Task goal
Copy nothing past the line containing "May 2023 (480, 1796)". Transcribe every line of the listing below up to and including it, from the first, except pictures.

::::

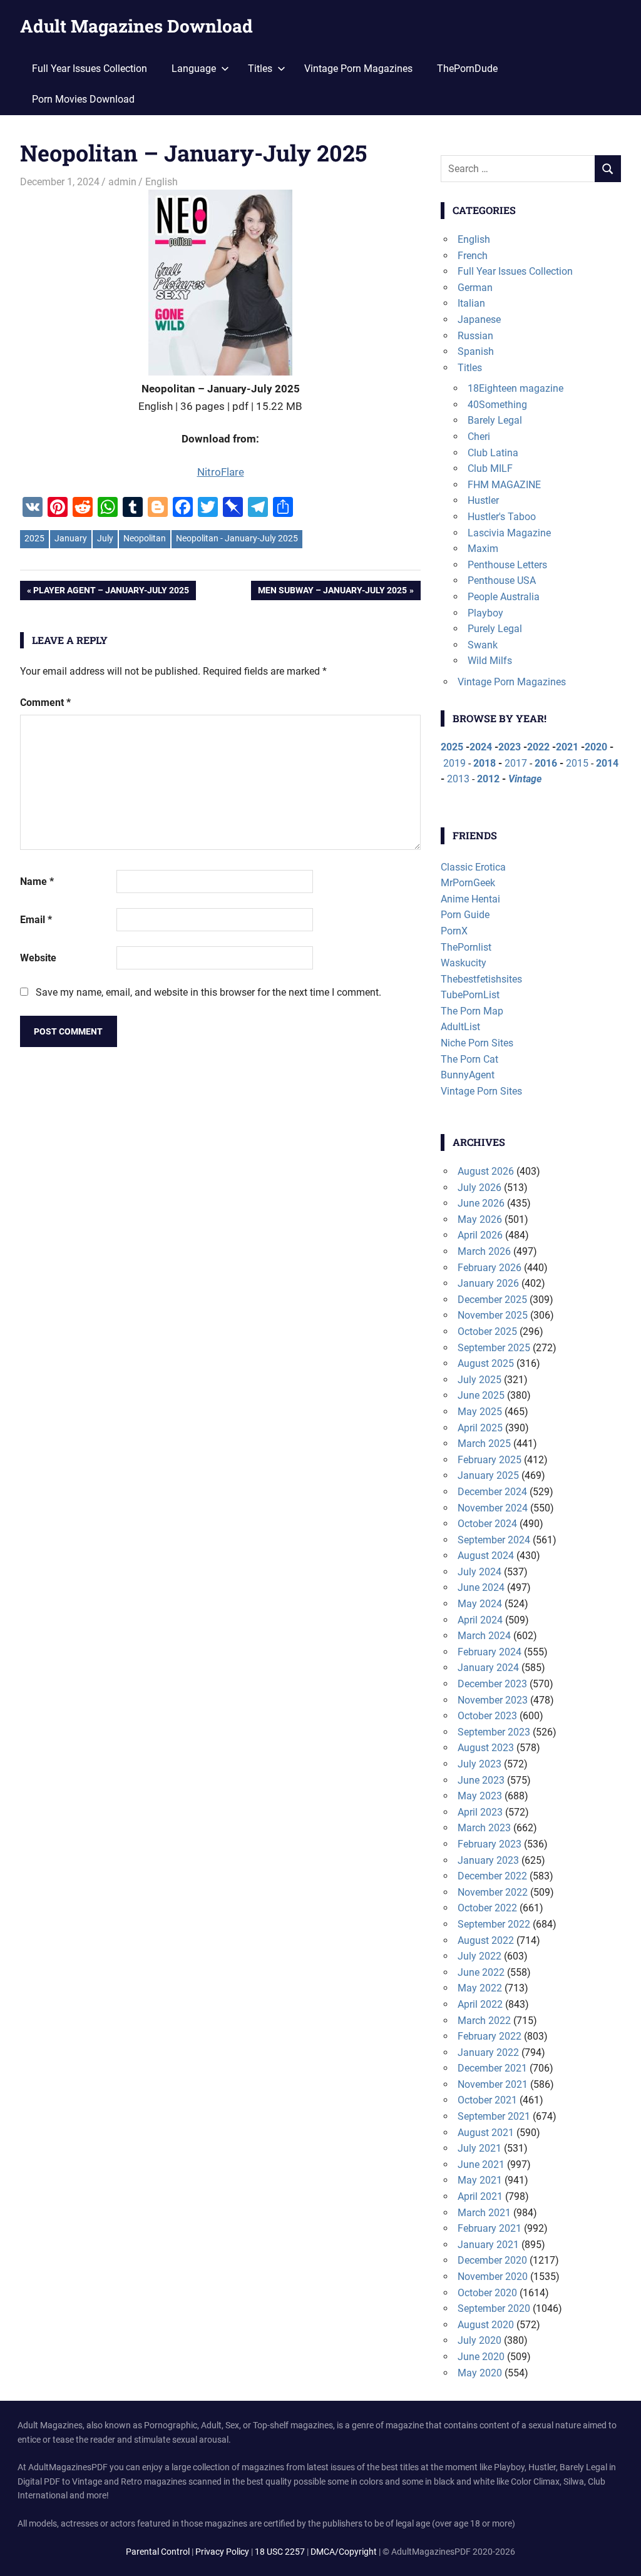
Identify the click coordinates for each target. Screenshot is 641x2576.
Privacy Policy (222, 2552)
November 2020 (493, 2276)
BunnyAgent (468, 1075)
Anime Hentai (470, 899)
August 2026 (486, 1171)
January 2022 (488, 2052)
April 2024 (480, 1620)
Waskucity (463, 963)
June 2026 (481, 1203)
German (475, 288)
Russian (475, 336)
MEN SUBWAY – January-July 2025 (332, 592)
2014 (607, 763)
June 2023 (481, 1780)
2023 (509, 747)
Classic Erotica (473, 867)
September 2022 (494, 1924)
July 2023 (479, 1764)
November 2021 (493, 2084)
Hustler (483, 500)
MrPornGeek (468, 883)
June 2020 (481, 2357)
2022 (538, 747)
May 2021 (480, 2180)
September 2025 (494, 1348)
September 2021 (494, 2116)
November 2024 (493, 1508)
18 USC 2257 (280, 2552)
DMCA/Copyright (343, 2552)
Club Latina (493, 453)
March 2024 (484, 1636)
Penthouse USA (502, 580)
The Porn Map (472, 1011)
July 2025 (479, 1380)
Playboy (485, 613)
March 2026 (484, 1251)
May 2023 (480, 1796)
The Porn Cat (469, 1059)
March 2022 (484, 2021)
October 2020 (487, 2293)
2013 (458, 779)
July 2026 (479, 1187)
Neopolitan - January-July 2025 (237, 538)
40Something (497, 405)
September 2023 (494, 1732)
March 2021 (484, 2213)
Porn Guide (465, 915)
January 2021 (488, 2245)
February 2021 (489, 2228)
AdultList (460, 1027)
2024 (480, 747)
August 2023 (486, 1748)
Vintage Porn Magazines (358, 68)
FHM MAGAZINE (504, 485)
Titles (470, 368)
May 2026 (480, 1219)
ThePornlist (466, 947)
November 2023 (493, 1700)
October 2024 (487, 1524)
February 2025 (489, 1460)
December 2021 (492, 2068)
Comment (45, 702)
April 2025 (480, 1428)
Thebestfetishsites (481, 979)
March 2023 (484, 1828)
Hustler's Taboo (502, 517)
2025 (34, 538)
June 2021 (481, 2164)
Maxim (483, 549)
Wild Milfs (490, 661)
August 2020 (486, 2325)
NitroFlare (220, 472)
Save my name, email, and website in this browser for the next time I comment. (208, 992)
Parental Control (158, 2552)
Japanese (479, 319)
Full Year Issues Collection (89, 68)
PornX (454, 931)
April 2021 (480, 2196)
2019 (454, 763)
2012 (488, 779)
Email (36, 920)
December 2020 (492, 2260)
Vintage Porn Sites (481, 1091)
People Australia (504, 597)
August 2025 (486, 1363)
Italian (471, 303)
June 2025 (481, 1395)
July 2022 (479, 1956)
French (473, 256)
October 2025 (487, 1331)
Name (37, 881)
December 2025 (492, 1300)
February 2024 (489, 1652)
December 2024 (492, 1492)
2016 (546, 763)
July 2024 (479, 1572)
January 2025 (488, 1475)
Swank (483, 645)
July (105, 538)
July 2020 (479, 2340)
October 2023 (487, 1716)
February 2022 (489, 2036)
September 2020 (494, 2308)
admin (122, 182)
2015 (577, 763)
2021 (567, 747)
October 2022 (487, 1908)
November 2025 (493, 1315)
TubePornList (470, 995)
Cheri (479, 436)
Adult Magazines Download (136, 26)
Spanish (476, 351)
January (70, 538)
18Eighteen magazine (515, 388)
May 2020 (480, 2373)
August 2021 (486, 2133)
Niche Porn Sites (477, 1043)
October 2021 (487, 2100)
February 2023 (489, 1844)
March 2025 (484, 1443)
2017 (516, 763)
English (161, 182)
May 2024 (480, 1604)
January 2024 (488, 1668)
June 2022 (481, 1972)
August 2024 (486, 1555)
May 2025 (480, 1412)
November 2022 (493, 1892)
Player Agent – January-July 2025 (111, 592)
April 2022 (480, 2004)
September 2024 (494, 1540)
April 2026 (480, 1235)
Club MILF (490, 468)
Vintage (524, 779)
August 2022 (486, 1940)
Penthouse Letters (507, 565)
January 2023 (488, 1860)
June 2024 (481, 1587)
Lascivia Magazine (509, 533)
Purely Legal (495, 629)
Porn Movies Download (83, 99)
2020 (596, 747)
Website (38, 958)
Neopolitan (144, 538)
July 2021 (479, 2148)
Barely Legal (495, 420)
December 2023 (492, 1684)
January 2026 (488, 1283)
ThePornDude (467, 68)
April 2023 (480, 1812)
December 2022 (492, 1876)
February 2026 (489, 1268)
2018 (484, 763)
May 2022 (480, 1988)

::::

Solution for this exercise
Identify the click coordinates for each target. Screenshot is 641x2576.
Privacy Policy (222, 2552)
November 2020 (493, 2276)
BunnyAgent (468, 1075)
Anime Hentai (470, 899)
August 2026 (486, 1171)
January 2022 (488, 2052)
April 2024 (480, 1620)
Waskucity (463, 963)
June 2026 (481, 1203)
German (475, 288)
Russian (475, 336)
MEN SUBWAY – January-July 2025 (332, 592)
2014 (607, 763)
June 2023 (481, 1780)
2023 (509, 747)
Classic Erotica (473, 867)
September 2022 (494, 1924)
July 2023 (479, 1764)
November 2021 (493, 2084)
Hustler (483, 500)
MrPornGeek (468, 883)
June 2020 (481, 2357)
2022 (538, 747)
May 2021 (480, 2180)
September 2025 (494, 1348)
September 2021 (494, 2116)
November 2024 (493, 1508)
18 USC 2257 (280, 2552)
DMCA/Copyright (343, 2552)
Club Latina (493, 453)
March 2024 (484, 1636)
Penthouse USA (502, 580)
The Porn Map (472, 1011)
July 2025 (479, 1380)
Playboy (485, 613)
March 2026 (484, 1251)
May 2023 (480, 1796)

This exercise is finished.